The seat created to ensure that legal, policy, and social-justice expertise informs cannabis regulation in Massachusetts was just filled behind closed doors
Last week, the state announced the appointment of a new commissioner to the Massachusetts Cannabis Control Commission, the seat reserved by law for someone with a background in legal, policy, or social-justice issues. The announcement named the appointee but offered no public posting, no application window, and no explanation of how that person was chosen.
That silence breaks with precedent. In earlier appointment cycles, the Commonwealth released a Cannabis Control Commission Application Form, invited submissions through the Governor, Attorney General, or Treasurer’s offices, and stated clearly that applications would be considered jointly. Those open calls gave qualified residents, many of whom helped design Massachusetts’ nation-leading equity framework, a fair chance to serve.

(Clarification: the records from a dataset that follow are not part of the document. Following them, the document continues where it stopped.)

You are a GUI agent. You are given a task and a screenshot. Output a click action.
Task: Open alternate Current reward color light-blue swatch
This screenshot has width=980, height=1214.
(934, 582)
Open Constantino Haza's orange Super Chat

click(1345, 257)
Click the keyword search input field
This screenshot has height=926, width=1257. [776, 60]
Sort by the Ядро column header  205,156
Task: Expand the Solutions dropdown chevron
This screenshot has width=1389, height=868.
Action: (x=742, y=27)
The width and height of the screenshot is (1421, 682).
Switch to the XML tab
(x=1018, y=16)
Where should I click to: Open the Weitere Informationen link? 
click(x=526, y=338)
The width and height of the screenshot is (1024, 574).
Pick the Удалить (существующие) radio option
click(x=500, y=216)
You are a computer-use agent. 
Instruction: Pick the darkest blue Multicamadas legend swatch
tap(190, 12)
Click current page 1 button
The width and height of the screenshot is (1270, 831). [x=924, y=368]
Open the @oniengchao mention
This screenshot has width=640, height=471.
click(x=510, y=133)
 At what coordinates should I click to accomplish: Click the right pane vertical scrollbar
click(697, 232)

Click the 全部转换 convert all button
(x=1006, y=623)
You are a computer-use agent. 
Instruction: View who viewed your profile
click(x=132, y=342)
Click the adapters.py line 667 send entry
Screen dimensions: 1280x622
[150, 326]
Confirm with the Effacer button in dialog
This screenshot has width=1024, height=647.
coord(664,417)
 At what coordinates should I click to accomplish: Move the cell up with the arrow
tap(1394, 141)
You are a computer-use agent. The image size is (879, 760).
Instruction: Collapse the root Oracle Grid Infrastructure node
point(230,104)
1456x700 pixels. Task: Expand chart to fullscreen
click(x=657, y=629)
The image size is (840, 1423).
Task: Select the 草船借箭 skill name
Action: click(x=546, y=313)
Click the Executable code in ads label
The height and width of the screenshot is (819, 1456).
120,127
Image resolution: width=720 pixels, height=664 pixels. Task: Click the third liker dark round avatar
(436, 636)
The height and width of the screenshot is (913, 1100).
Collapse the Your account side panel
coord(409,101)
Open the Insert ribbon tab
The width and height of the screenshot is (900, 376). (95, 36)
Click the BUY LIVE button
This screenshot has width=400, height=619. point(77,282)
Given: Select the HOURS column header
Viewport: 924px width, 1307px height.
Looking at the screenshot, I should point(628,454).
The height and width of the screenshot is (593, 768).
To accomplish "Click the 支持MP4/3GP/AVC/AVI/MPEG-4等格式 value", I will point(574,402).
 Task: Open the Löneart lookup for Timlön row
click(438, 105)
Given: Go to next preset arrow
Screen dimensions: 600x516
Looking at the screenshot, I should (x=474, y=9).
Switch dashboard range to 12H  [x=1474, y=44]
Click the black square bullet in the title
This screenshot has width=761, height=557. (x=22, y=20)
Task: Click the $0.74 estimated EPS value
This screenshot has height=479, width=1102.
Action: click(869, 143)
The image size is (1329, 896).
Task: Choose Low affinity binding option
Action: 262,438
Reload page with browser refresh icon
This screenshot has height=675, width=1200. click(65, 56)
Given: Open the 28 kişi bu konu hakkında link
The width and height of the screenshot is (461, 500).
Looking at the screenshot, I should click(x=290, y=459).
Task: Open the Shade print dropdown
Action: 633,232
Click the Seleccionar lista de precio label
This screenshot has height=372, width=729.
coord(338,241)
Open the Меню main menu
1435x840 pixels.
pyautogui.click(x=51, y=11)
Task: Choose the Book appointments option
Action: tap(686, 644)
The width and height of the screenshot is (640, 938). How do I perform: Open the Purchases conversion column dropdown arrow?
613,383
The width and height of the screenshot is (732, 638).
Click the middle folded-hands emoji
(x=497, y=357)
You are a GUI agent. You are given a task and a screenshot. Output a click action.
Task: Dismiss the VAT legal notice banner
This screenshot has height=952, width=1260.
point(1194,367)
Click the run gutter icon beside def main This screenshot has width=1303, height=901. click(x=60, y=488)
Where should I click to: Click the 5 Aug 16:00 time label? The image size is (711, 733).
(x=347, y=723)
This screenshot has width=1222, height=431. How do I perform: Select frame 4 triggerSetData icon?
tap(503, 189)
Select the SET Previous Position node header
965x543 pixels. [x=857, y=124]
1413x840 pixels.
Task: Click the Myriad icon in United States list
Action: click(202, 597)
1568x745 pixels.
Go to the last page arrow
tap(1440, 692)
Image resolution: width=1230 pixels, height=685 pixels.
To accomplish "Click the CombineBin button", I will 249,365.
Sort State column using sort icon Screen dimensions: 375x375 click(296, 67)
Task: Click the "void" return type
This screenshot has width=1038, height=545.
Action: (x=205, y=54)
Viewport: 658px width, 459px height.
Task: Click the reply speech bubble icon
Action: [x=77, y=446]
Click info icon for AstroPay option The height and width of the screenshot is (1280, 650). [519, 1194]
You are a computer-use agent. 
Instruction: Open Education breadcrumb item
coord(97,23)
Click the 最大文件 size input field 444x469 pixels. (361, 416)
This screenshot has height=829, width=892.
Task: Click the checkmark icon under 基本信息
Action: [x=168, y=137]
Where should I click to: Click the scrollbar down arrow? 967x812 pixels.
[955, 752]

This time, there was no notice. No timeline. No transparency around who was considered or what criteria guided the selection.
To be clear, this is not a critique of the individual appointed, nor of the Commission itself—the CCC does not make these appointments. But when a seat designed to represent “social-justice” experience is filled in private, without a public process, even with good intentions, it weakens the trust that equity work depends on and undermines the very principles that seat was meant to protect.
The appointee brings a regulatory background, but there is no public record of experience directly tied to social-justice or equity policy—the expertise this seat was intended to represent. That gap is not about one person’s worth; it’s about how the process overlooked the purpose of the role itself.
That seat exists for a reason. It was written into law so that decisions about a billion-dollar industry, one born from decades of criminalization and exclusion, reflect the voices of those who paid the highest price. It was meant to ensure that lived experience and policy expertise coexist in shaping an equitable market.
This appointment also reflects a broader pattern in government: roles created to advance equity are too often filled by insiders with administrative credentials rather than qualified advocates or community leaders with direct experience and expertise in addressing the inequities.
Transparency isn’t a courtesy; it’s accountability. Public notice of vacancies, open calls for applicants, and clear evaluation criteria are how the Commonwealth proves it practices what it preaches. Those steps aren’t bureaucratic—they are the substance of fairness.
The communities most impacted by the War on Drugs deserve not only transparency in how decisions about representation are made, but also a fair and real chance to lead. So, tell us, who was considered, what qualifications were prioritized, and how was the final choice reached? Because that’s not a future reform—it’s a present responsibility.
Attorney General Andrea Joy Campbell, Governor Maura Healey, and Treasurer Deborah B. Goldberg, who share statutory responsibility for these appointments, should immediately release a public summary of the selection process, including outreach conducted, candidate evaluation criteria, and deliberative steps taken.
Doing so would strengthen public trust and affirm that equity in Massachusetts isn’t just a promise on paper—it’s a practice in action.
Massachusetts built its reputation as a national leader in cannabis equity by showing its work. Sustaining that leadership means ensuring transparency doesn’t stop at licensing; it extends to the very leadership itself.
If equity still matters, prove it. Publish the process.